_PROBLEMS_.
1/ From the passage on computerized disaster planning, extract the part that opens with the words containing "We also identify" and closes with "the need arises.", copying it word for word.
2/ Answer these questions using the passage on computerized disaster planning.
(a) At the simpler end of the range, what kind of software tools does the passage describe?
(b) Which three capacities of modern electronic computers does the passage say reduce the complications of planning?
(c) What do planners attempt to do about blind spots for which information might not exist?

_DOCUMENT EXTRACT_.

┄┄┄┄┄┄┄┄┄┄┄┄┄┄┄┄┄┄┄┄

Perhaps the greatest aid to disaster planners is the computerization of the process using a variety of software tools. These tools range from word-processing based programs that help us format, maintain and distribute our plans to true 'expert systems' that integrate the knowledge of disaster planning experts in an effort to provide guidance to beginning planners.
Disaster planning can get complicated. The speed, accuracy and memory capacities of modern electronic computers greatly reduce the attendant complications of planning. Most disaster planning involved is provided by the flow chart analysis.
After the need for action has been determined, disaster recovery planners as well as those in charge of the operation of our tanker fleet can be made more directly involved. Here are the 'paths' along our flow chart that we are concerned about: Now, how do we handle them? To help answer this question, we incorporate all that specialized knowledge of disaster recovery planning that exists.
We also identify any blind spots for which information might not exist, and attempt to create it from scratch. These pioneering efforts will, in turn, help those that may face similar scenarios in the future. Implementation of the focused plan is now accomplished using a variety of aids, including computer programs that let us capsulate the plan and make it readily available for when the need arises.

┄┄┄┄┄┄┄┄┄┄┄┄┄┄┄┄┄┄┄┄

_MATERIAL_.

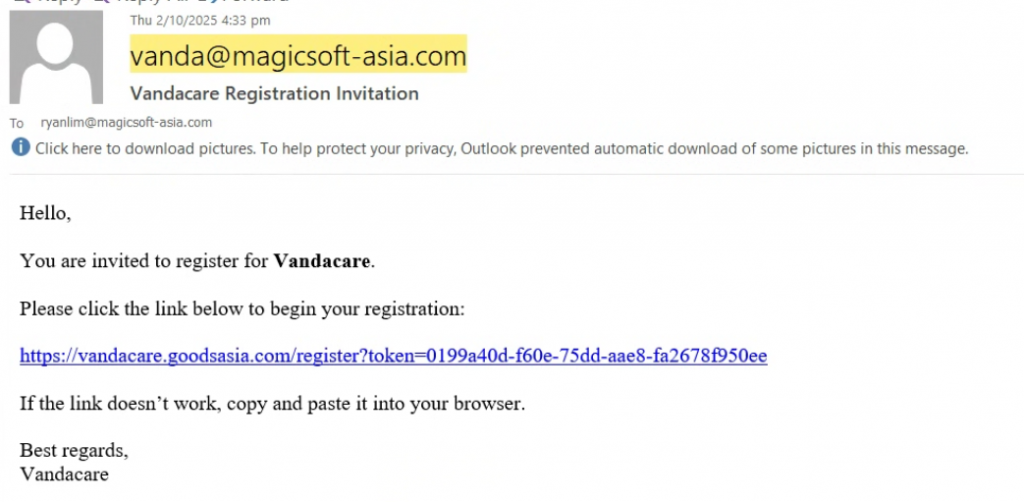This screenshot has width=1024, height=502.
Task: Click the Thu 2/10/2025 timestamp
Action: click(200, 20)
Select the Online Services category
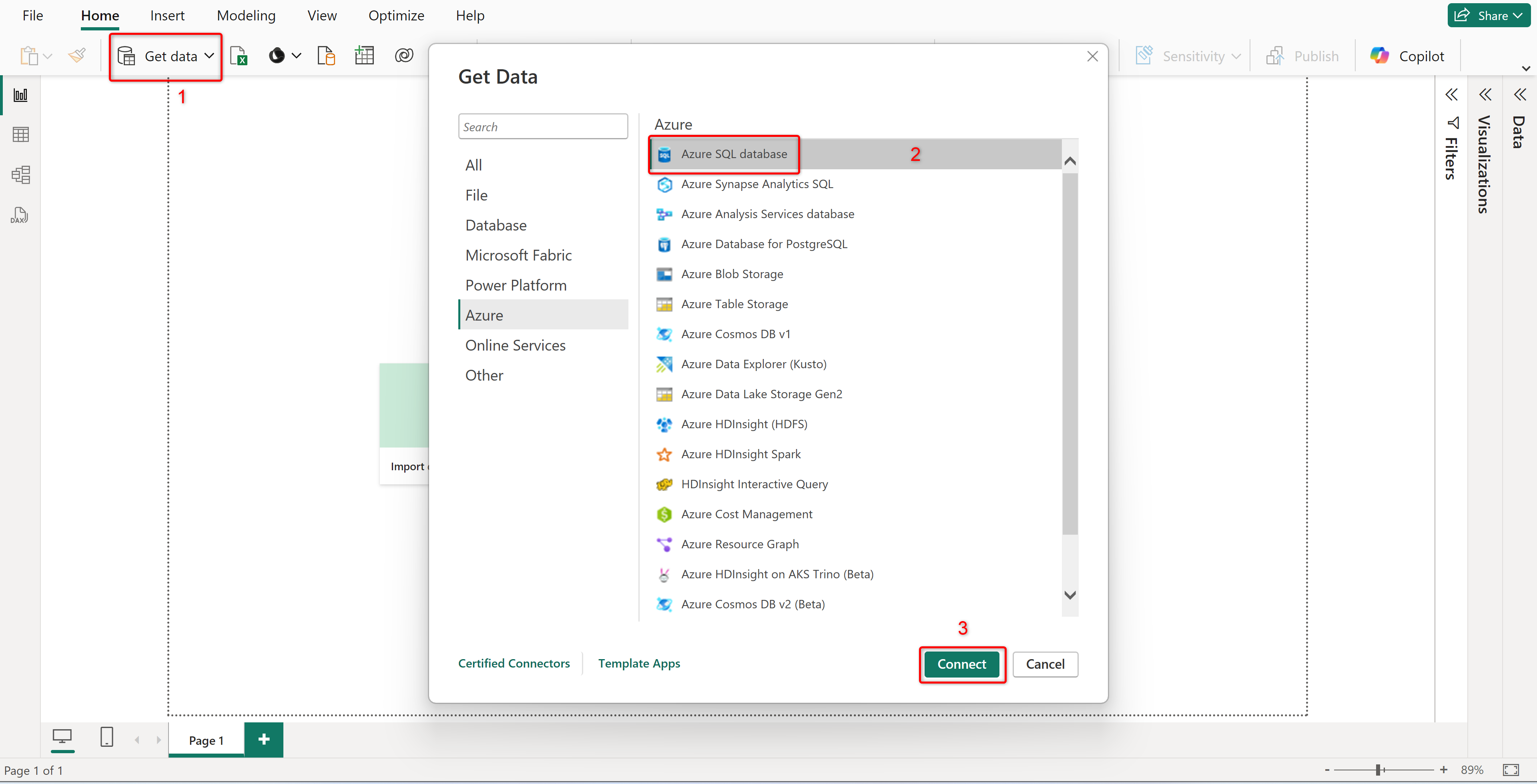This screenshot has height=784, width=1537. point(515,345)
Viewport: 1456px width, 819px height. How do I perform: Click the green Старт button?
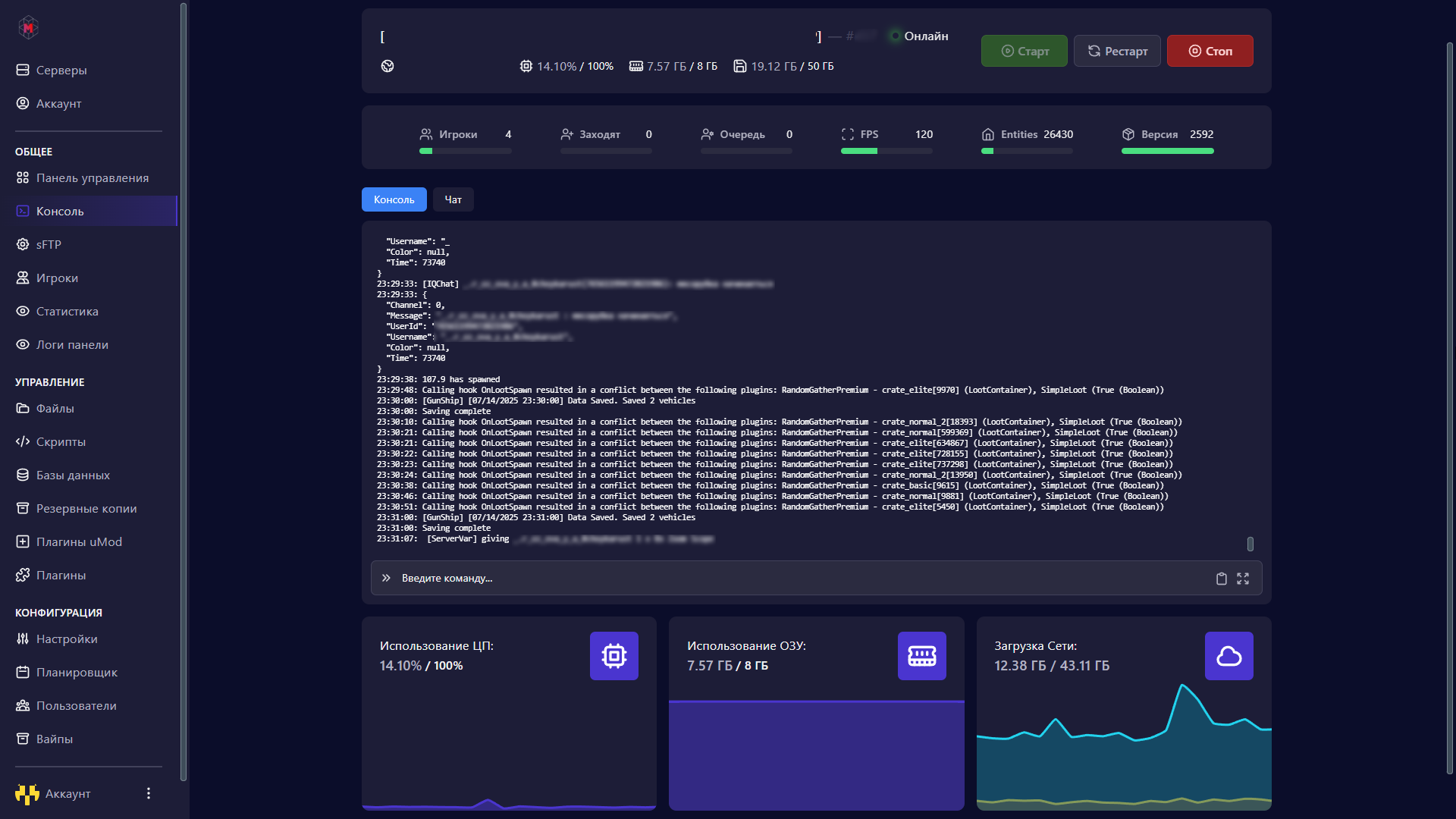(x=1024, y=51)
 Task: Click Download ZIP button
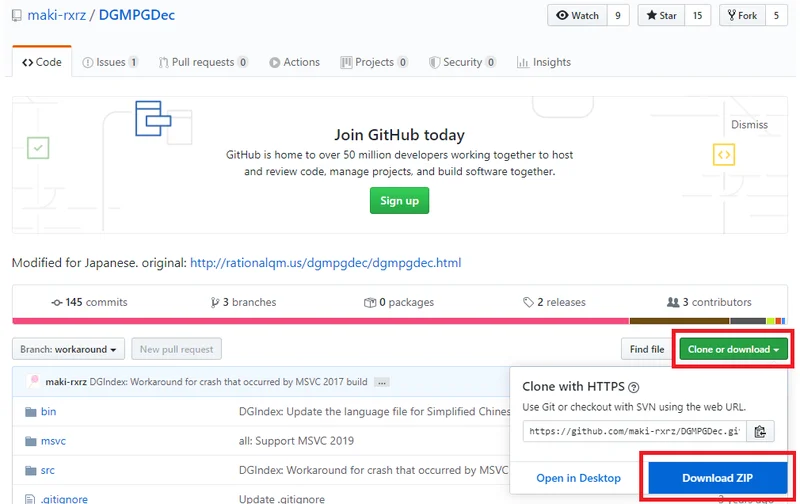[x=719, y=478]
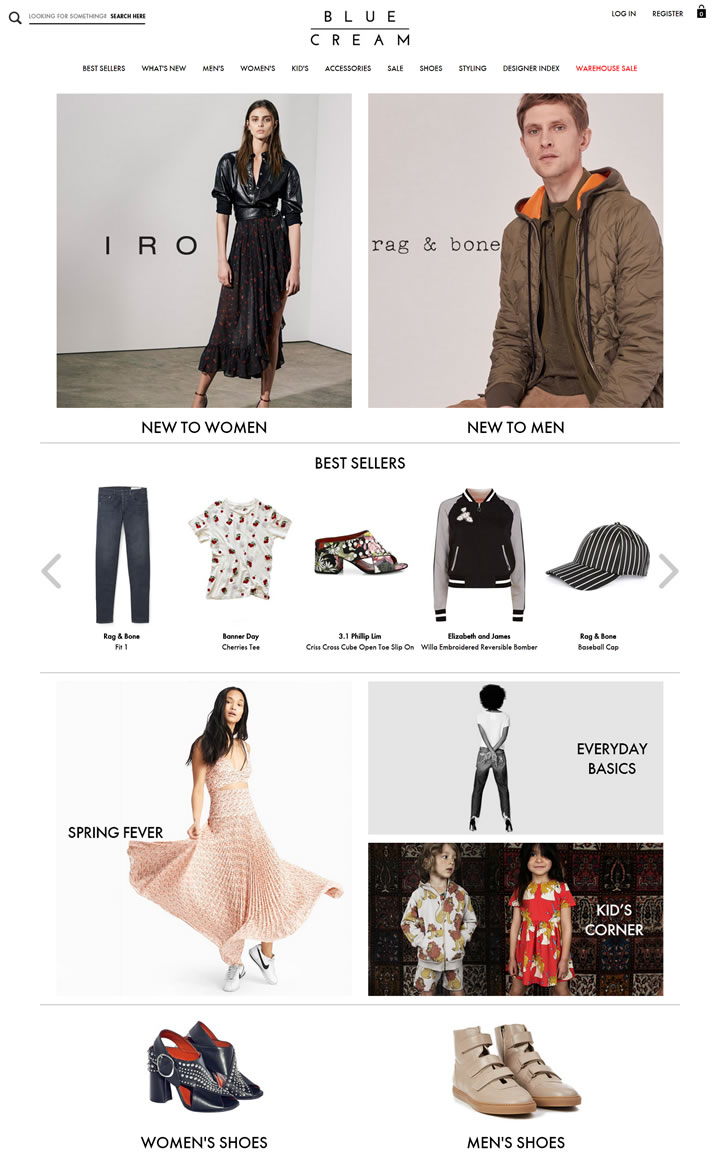Select the Rag & Bone Fit 1 jeans

tap(122, 554)
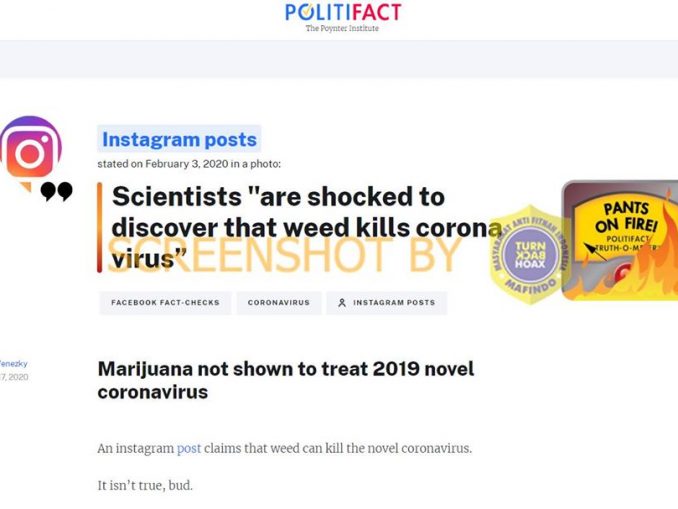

┄┄┄┄┄┄┄┄┄┄┄┄┄┄┄┄┄┄┄┄

_TASK-BY-TASK RESULTS_.
1/
We also identify any blind spots for which information might not exist, and attempt to create it from scratch. These pioneering efforts will, in turn, help those that may face similar scenarios in the future. Implementation of the focused plan is now accomplished using a variety of aids, including computer programs that let us capsulate the plan and make it readily available for when the need arises.

2/
(a) Word-processing based programs that help format, maintain and distribute plans.
(b) Speed, accuracy and memory.
(c) They attempt to create the information from scratch.